10 - Because it was funny. Get over it.
9 - My other option? Yelling. And not that growl of mine you claim is “yelling.” We’re talking the make-you-cry-before-I-even-speak yell. Just because I don’t normally yell doesn’t mean I can’t.
8 - You said, and I quote, “I’m a kid! I’m supposed to have a fun life. I’m not supposed to have to clean snot off of your sweatshirt.” (Hahahahahahaha!)
7 - Which directly followed, “You never told me I’d have to wash your sweatshirt if I blew my nose on it!”
6 - Which you did while I was wearing it. In the dairy aisle. Which wouldn’t have been funny if your completely absurd indignation hadn’t leaked all over the cheeses and yogurts.

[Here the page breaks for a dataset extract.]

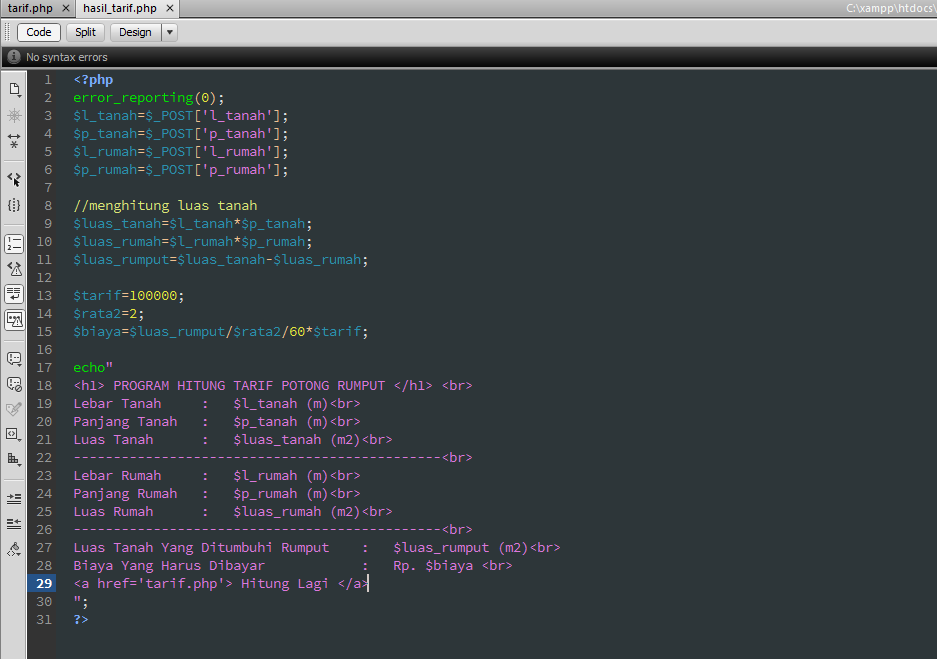Image resolution: width=937 pixels, height=659 pixels.
Task: Expand the Design view dropdown arrow
Action: click(169, 32)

5 - I tried to hide it, I really did. But my quiet raised your suspicion, which raised your volume, and the rest is pretty much your fault, which you also blame me for. Always funny.
4 - HINT: if you want me to stop snickering, stop claiming that “no one else your age does laundry.” I’m guessing that’s probably because no one else your age mistakes their mother’s gray, zipped-up, cotton hoodie for a kleenex.
3 - Your newly-minted sarcasm tickles me:
TWO: “Mama? What are your chores? I set the table and put the silverware away. And my sister feeds the dogs…”
YOU (under your breath): “Which you never paid us for.”
TWO: “But, Mama – what’s left for you to do?”
YOU (under your breath): “Making sure I’m not happy.”
If I hadn’t already had a case of the giggles, my response would’ve been much different. In fact, you and the rest of your afternoon ought to thank me for my good humor. Next time? It’s not going down that way. Promise.
2 - You were wrong on every level possible, plus the levels you made up. When stomping to your room after being banished for incessant whining, you exclaimed, “Whining is NOT word diarrhea!” Um…yes it is. (Also? Hahahahahahaha!)
1 - I was right on every level possible, plus the levels you made up. But since all that wins me is more whining, I’m going to laugh. Because my other option? See #9.